WHAT THE TASK ASKS =>
Print, exactly and with no pictures, the line containing "Where should I" and each line after it to the end of the entries below.

[Stored data entries]

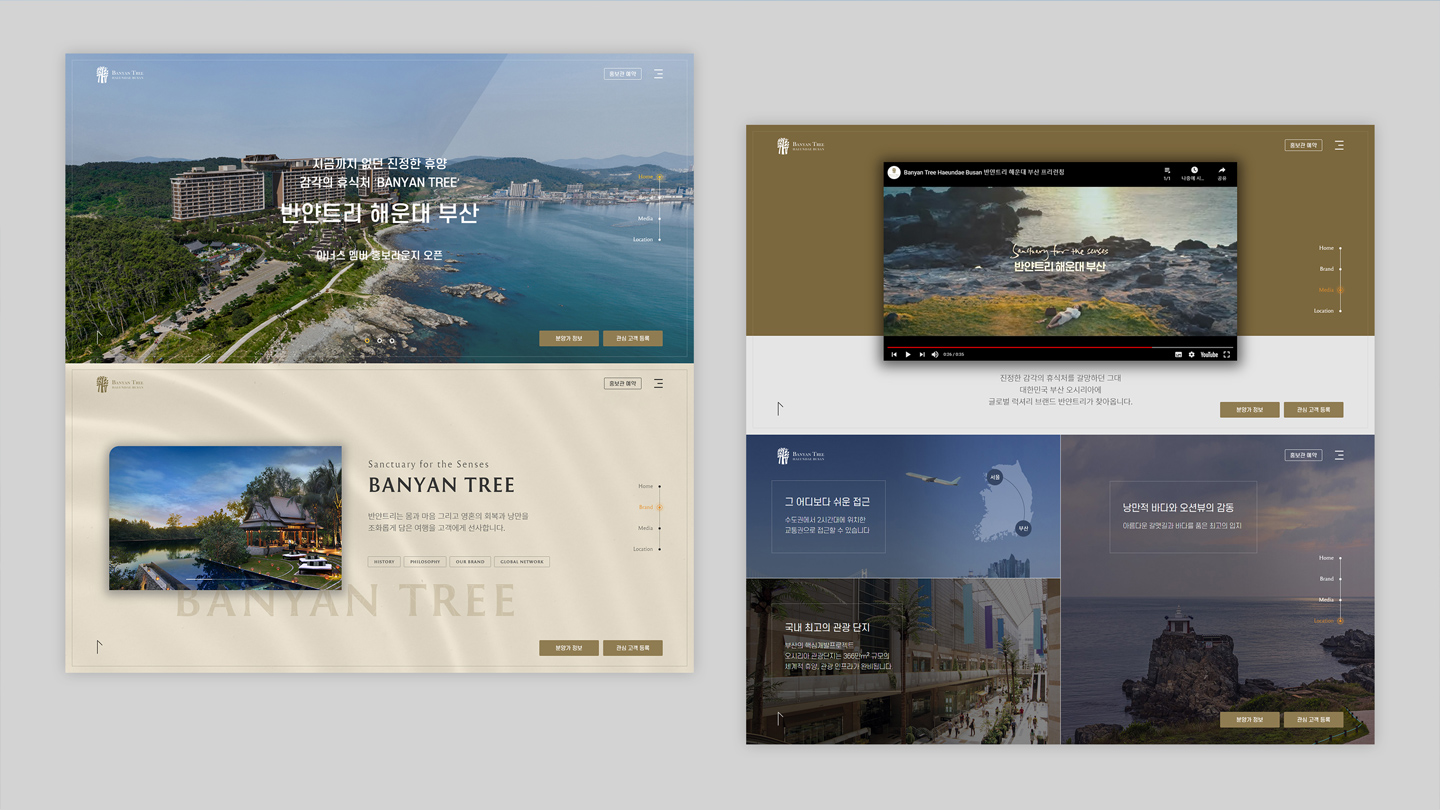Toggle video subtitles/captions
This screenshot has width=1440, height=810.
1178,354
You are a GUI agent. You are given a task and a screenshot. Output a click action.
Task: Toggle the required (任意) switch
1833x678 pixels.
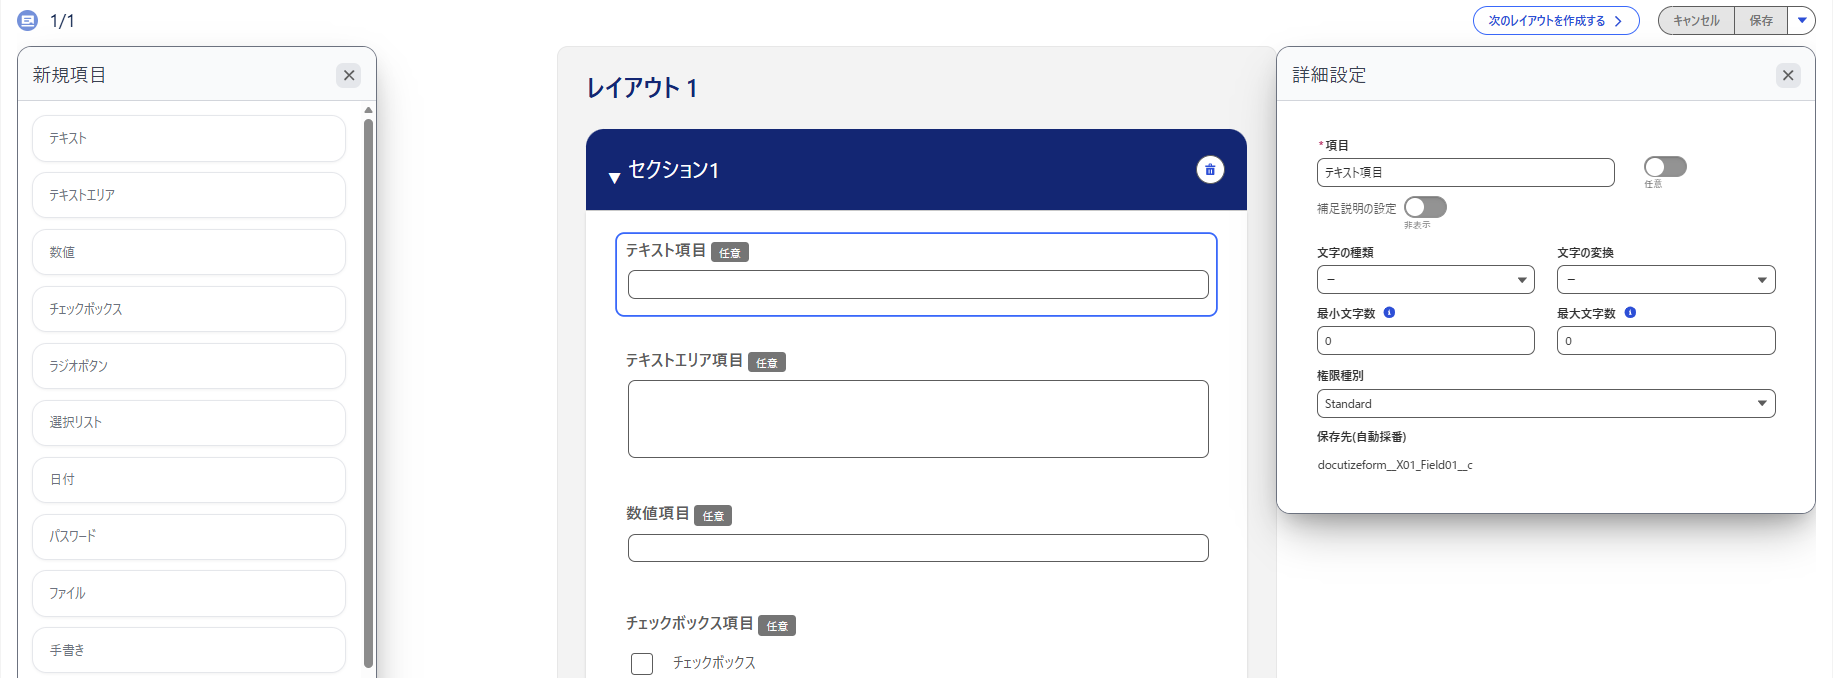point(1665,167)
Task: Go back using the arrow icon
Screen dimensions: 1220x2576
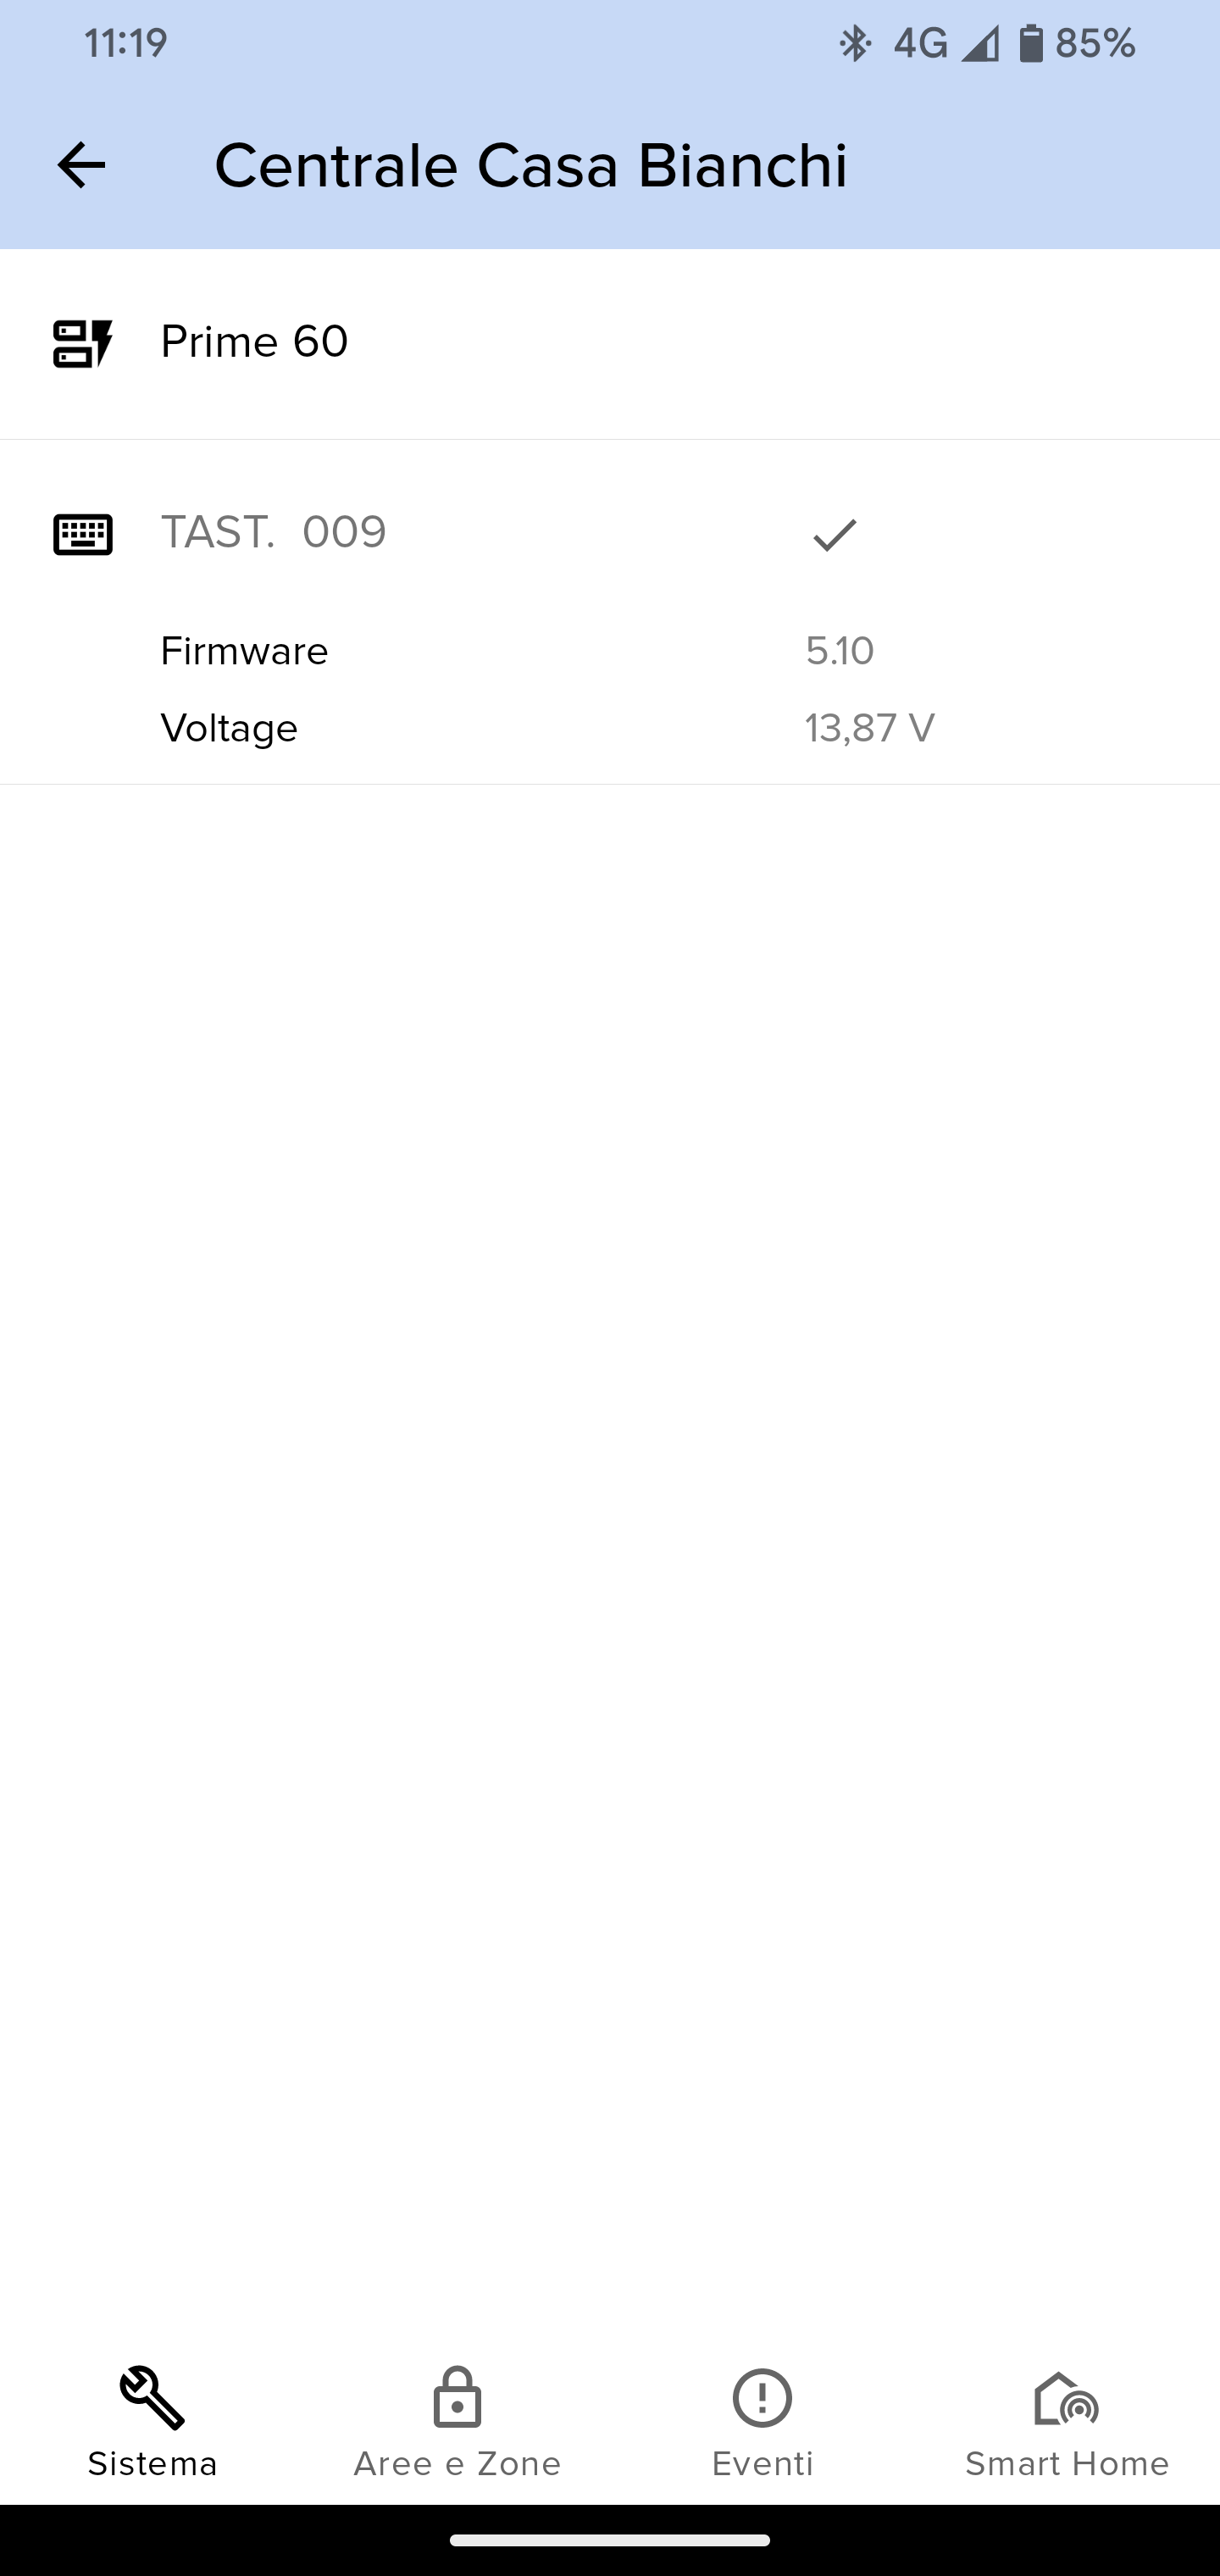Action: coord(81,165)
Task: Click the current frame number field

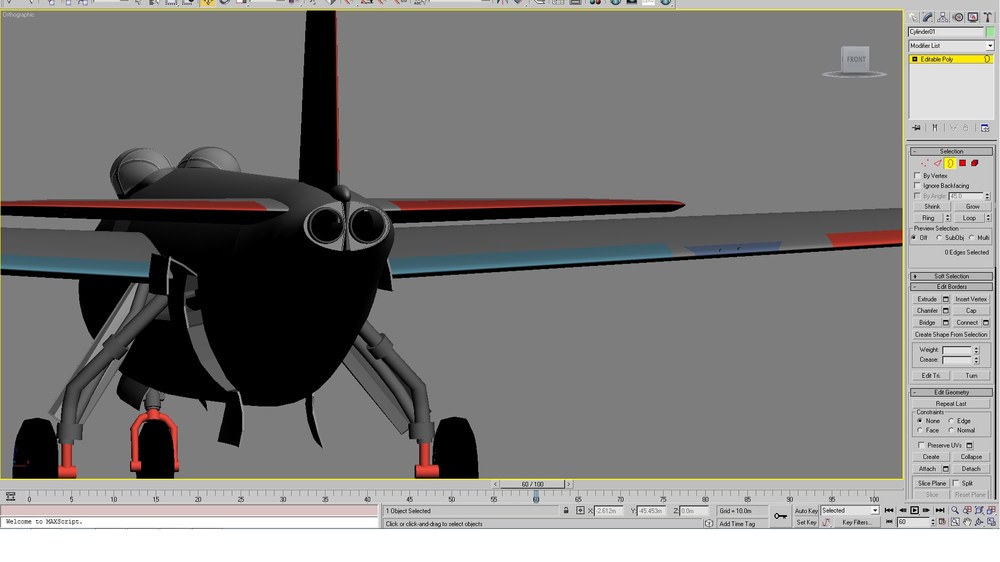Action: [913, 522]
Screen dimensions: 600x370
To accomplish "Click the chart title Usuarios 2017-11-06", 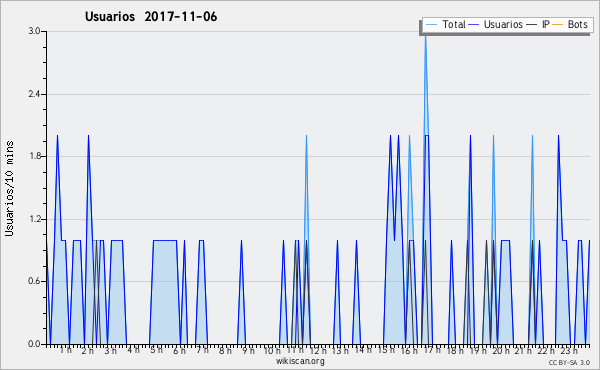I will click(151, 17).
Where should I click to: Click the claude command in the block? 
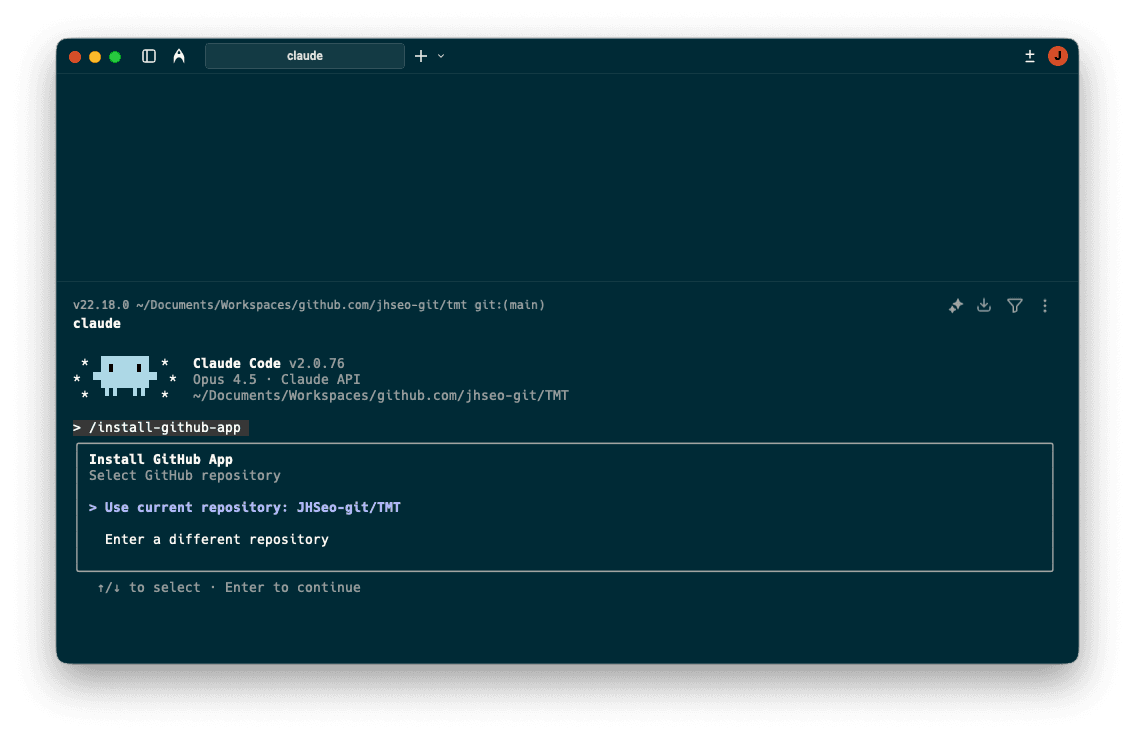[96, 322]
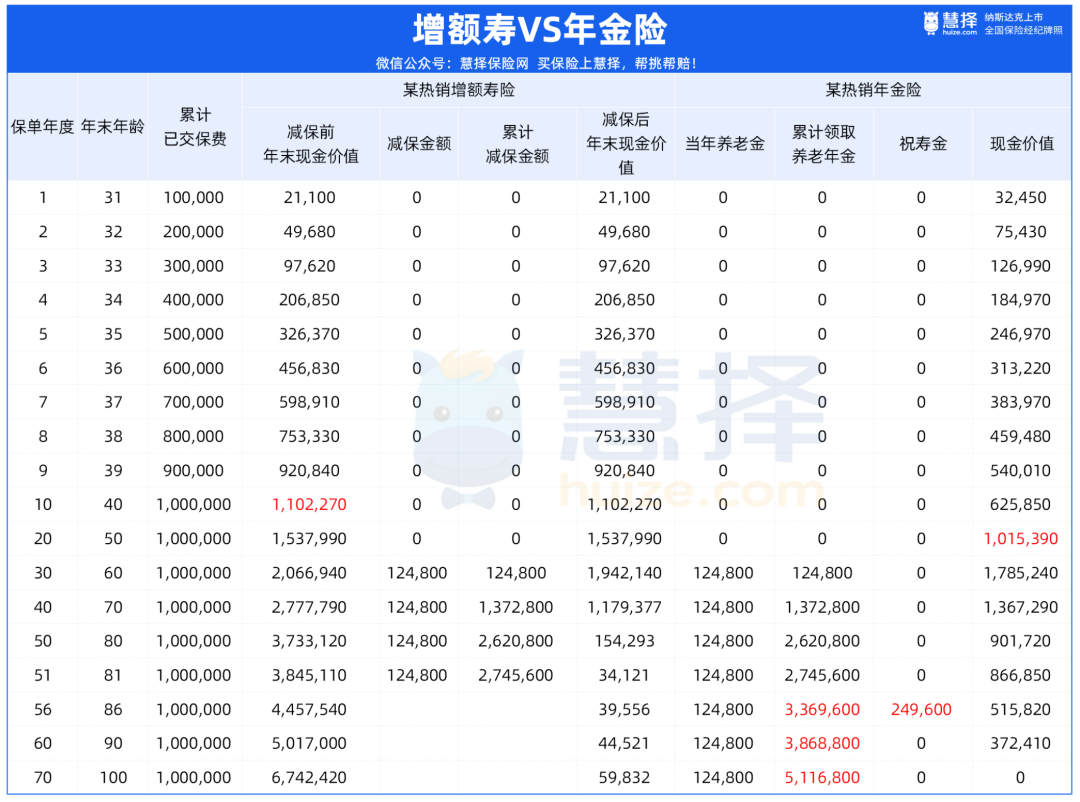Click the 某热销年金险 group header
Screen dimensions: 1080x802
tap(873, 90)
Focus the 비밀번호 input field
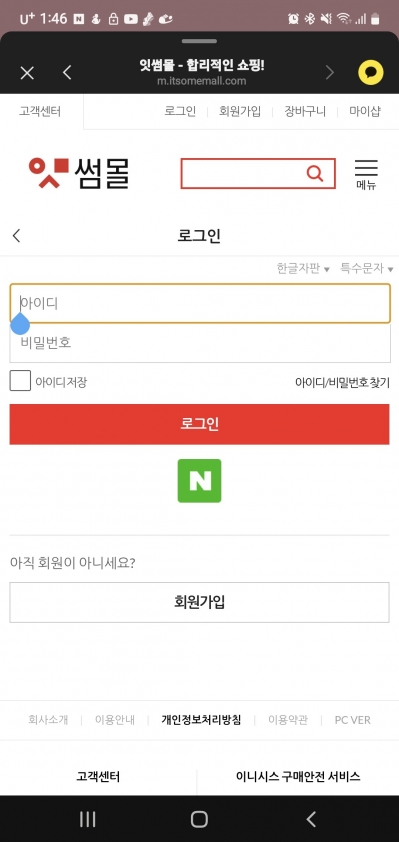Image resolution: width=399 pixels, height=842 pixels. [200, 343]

RESPONSE AREA =>
Where should I click to: Click the claude command in the block? 
[96, 322]
Click the 某热销年金险 group header
Screen dimensions: 1080x802
tap(873, 90)
Focus the 비밀번호 input field
Image resolution: width=399 pixels, height=842 pixels. [200, 343]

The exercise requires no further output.